Problem description:
Repeat the listing below exactly. Pictures do not belong in the copy.
○ ○ ○
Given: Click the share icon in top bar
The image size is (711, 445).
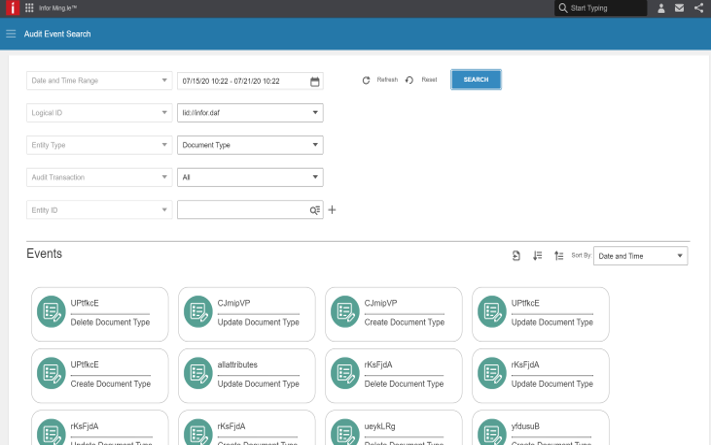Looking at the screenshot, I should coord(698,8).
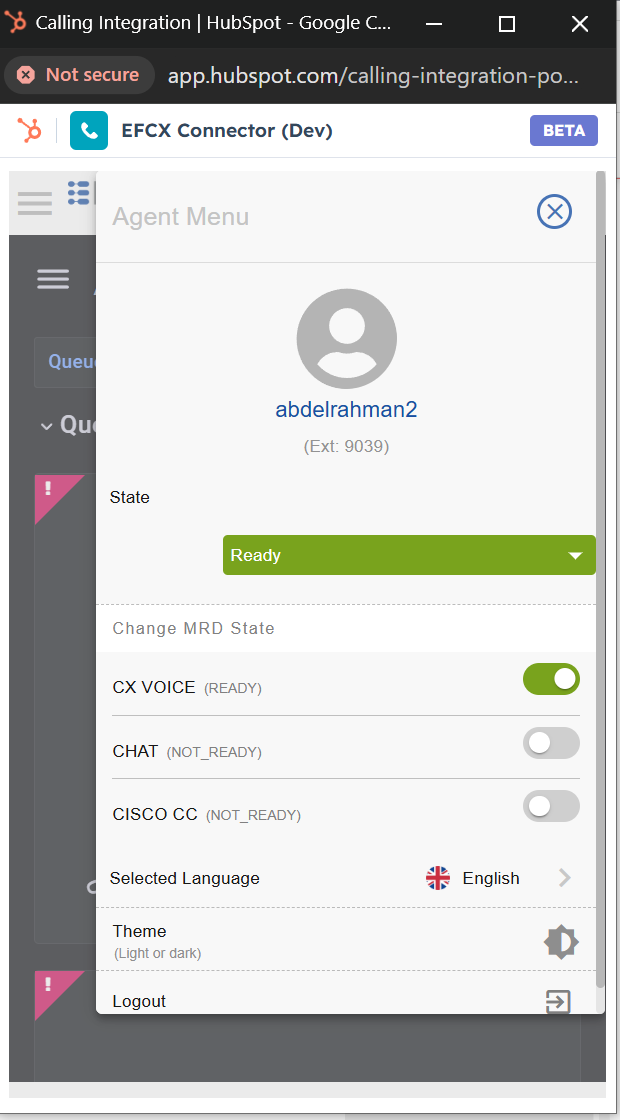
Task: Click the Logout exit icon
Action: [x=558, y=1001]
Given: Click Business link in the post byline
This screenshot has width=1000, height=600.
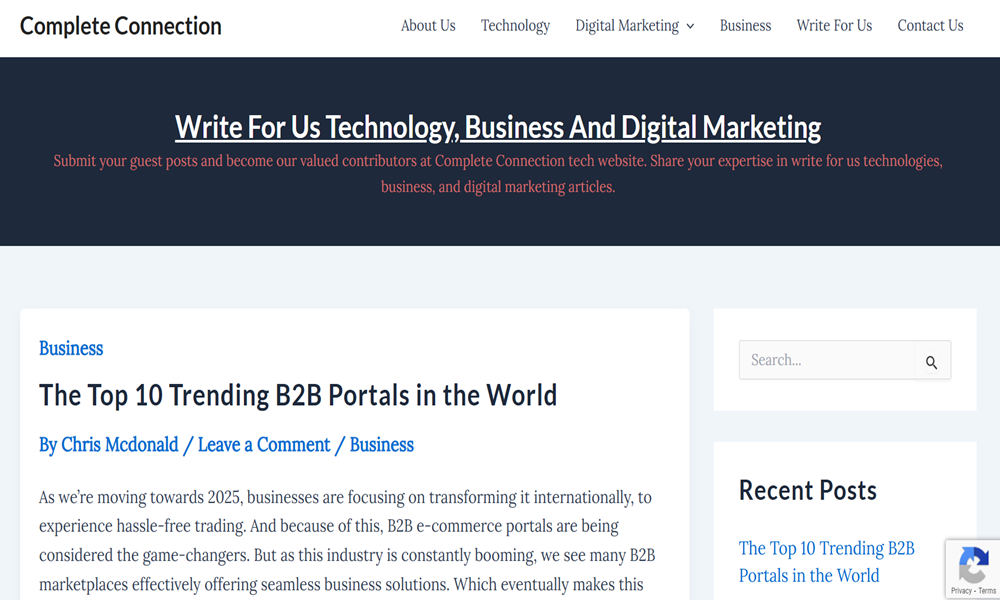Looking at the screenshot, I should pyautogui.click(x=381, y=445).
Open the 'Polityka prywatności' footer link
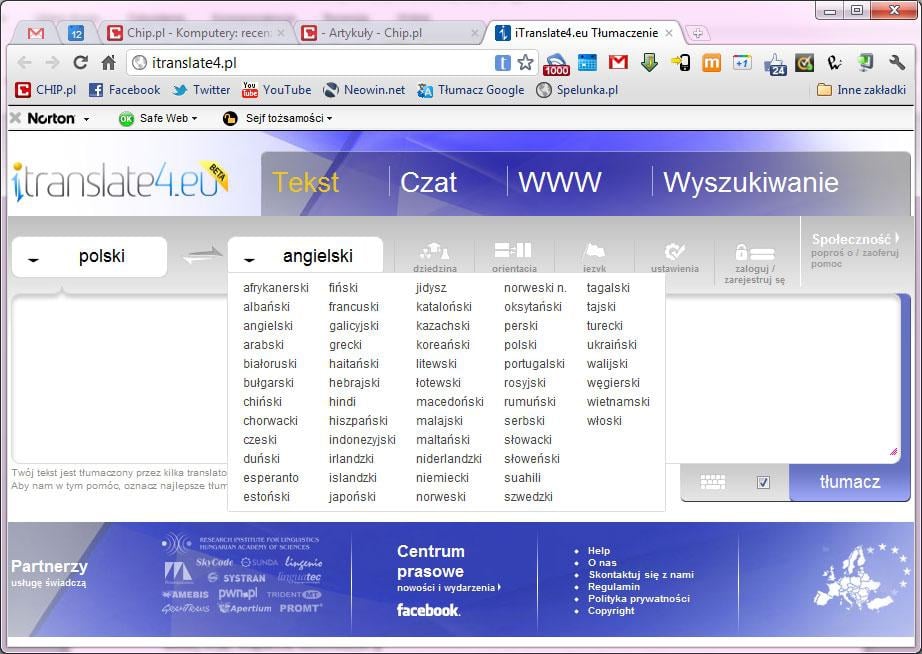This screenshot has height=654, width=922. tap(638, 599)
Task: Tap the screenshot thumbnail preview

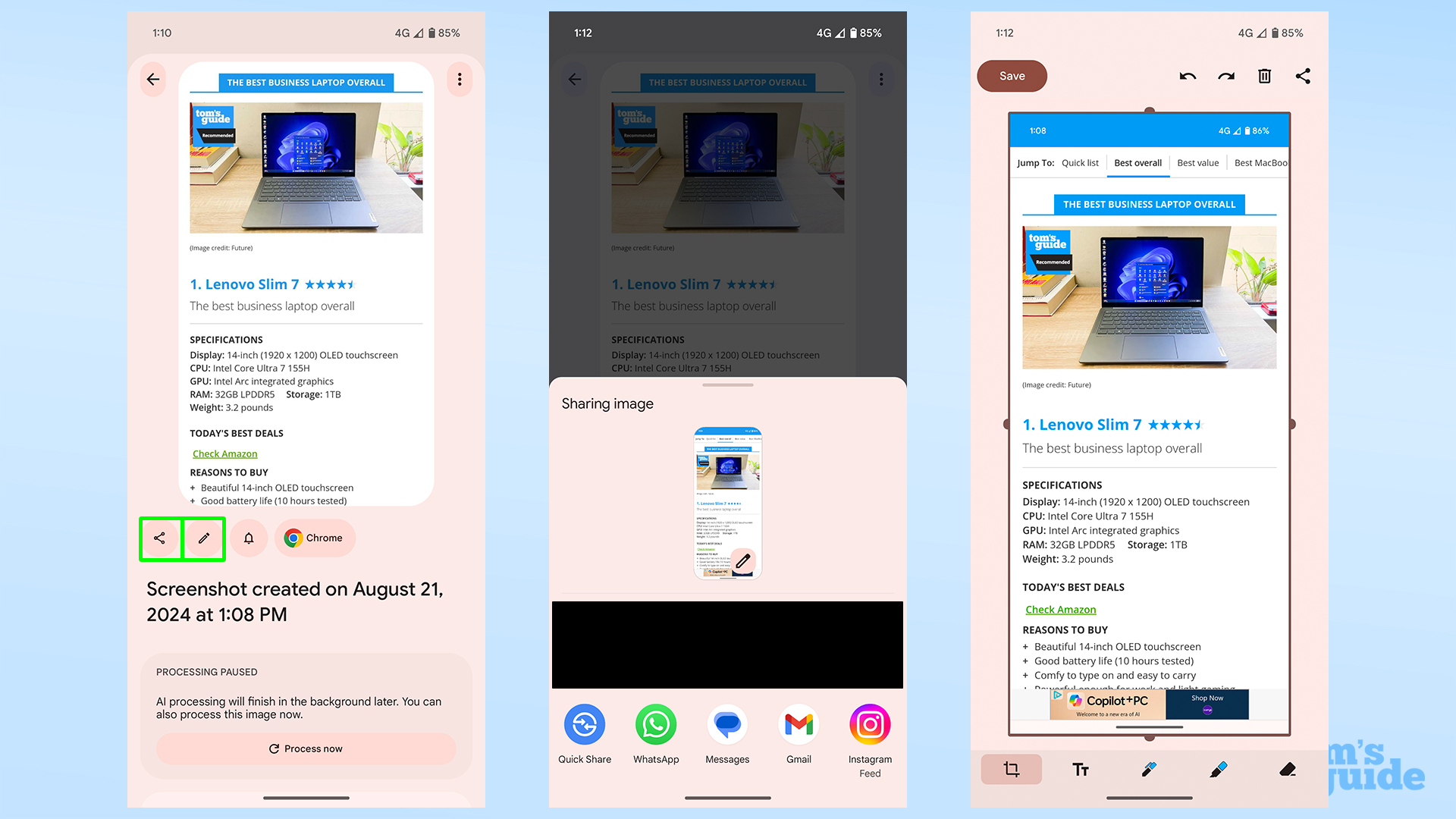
○ ○ ○
Task result:
Given: Click the share icon in top bar
The image size is (711, 445).
Looking at the screenshot, I should coord(698,8).
Task: Click the Logout exit icon
Action: [x=558, y=1001]
Given: Click Business link in the post byline
This screenshot has width=1000, height=600.
Looking at the screenshot, I should pyautogui.click(x=381, y=445).
Open the 'Polityka prywatności' footer link
This screenshot has height=654, width=922. tap(638, 599)
Task: Tap the screenshot thumbnail preview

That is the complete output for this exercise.